- **Requirement A**
Answer these three questions using the forum post about the fishing weigh-in:
(i) According to the post, what is the place going to be overrun with?
(ii) On which day does the writer plan to have their fish filleted?
(iii) What start time does the writer say sounds good?
- **Requirement B**
Write the next part of the forum post about the fishing weigh-in, picking up where it stops.

- **Document passage**

Seeing how the place is going to be overrun with tourney fisherman, perhaps it would be less stressfull to get an earlier start and get back for our weigh-in before everyone else starts back. Personally, I like fishing through the whole day too, but, for the sake of having a weigh-in that all can attend we should probably start and wrap it up early. I'm fine with whatever ya'll decide. I'll make sure to have my mess of fish fileted from Friday, before we start fishing Saturday. This whole deal is for fun anyhow, so whatever works best for everyone, works for me. A 5:00 start and being gathered up by 12:30 sounds good to me.


----------



## ficious (Aug 28, 2002)

- **Dataset extract**

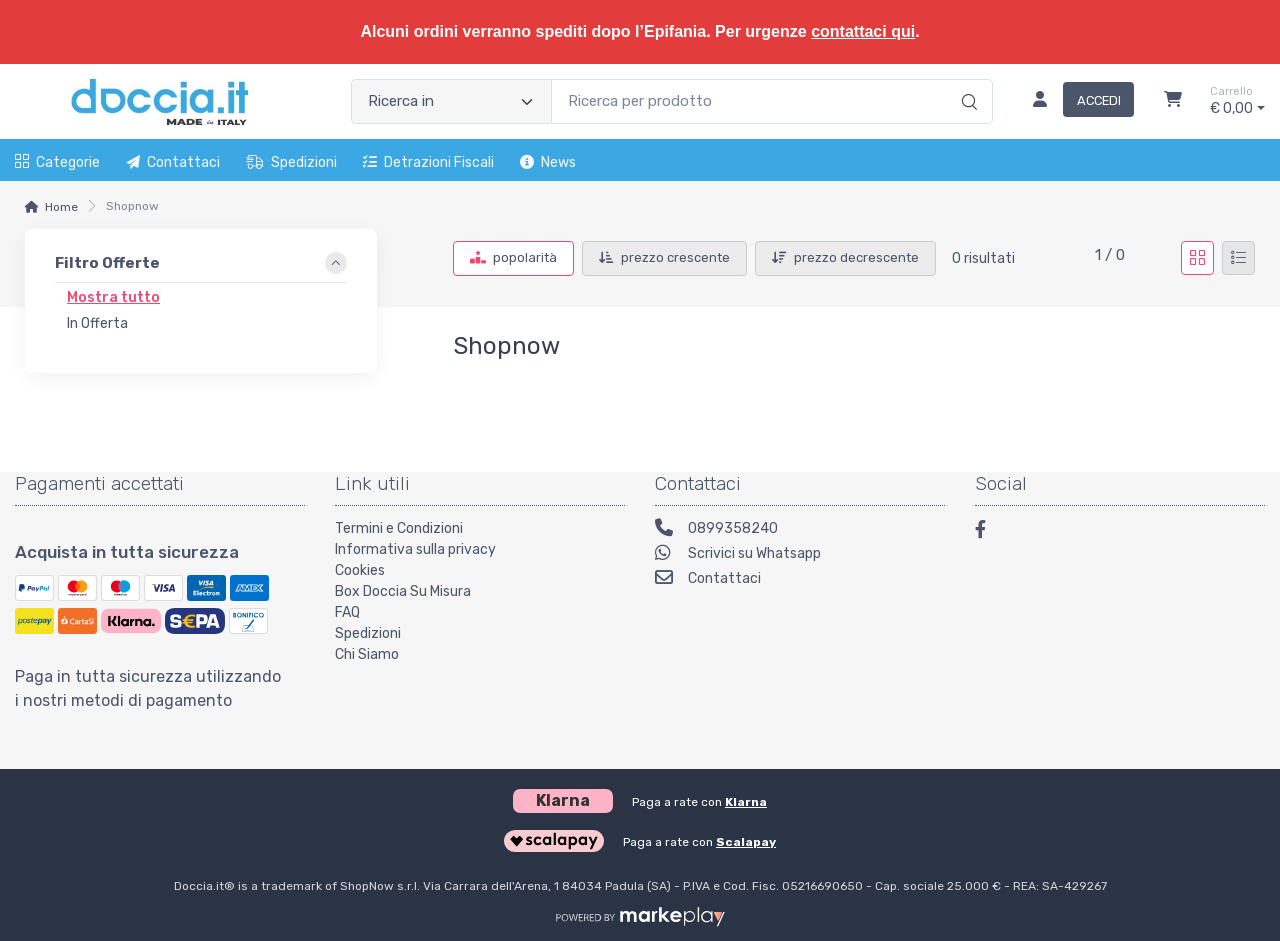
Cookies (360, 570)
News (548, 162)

---

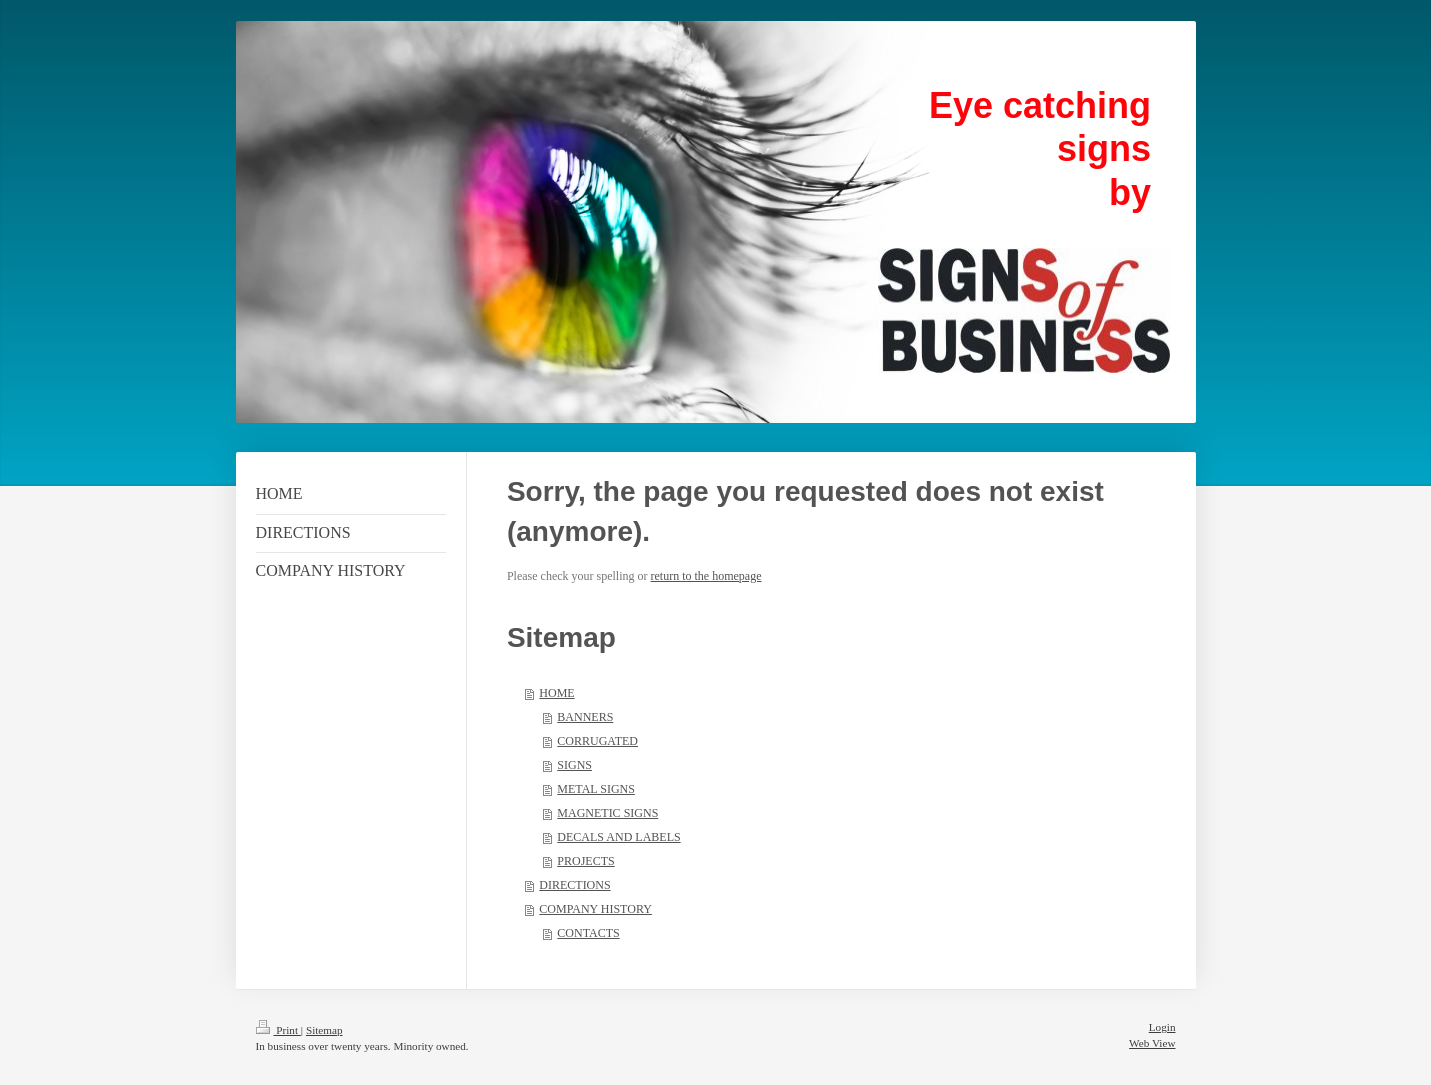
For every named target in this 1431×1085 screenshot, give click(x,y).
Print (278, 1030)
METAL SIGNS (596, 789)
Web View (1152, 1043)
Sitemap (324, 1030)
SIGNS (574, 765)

- **Exercise response A**
(i) Tourney fishermen
(ii) Friday
(iii) 5:00

- **Exercise response B**
It went from 2' or less to 2-4' for saturday.........4-7' on friday. Still fishable, just a little more bumpy. Looks like most of the tourney fleet will be staying a little closer to home. Any start time will be fine for me. Fiddled most of the day with my gear making sure all is ready, now just hoping for good weather.

ficious


----------



## Badboy69 (Mar 29, 2003)

Ok, MSSC start time is 6am to 3pm, let us start at 5am til 2pm, that way we shouldn't have any problems either way for them or us, and all should run smooth. Just my .02 worth, either way I'm fishing to have a good time, and have some fun!
PolarBear....I sent you a PM, I need to know if you want to come along!!
Larry


----------



## Tech Rally (Jan 10, 2003)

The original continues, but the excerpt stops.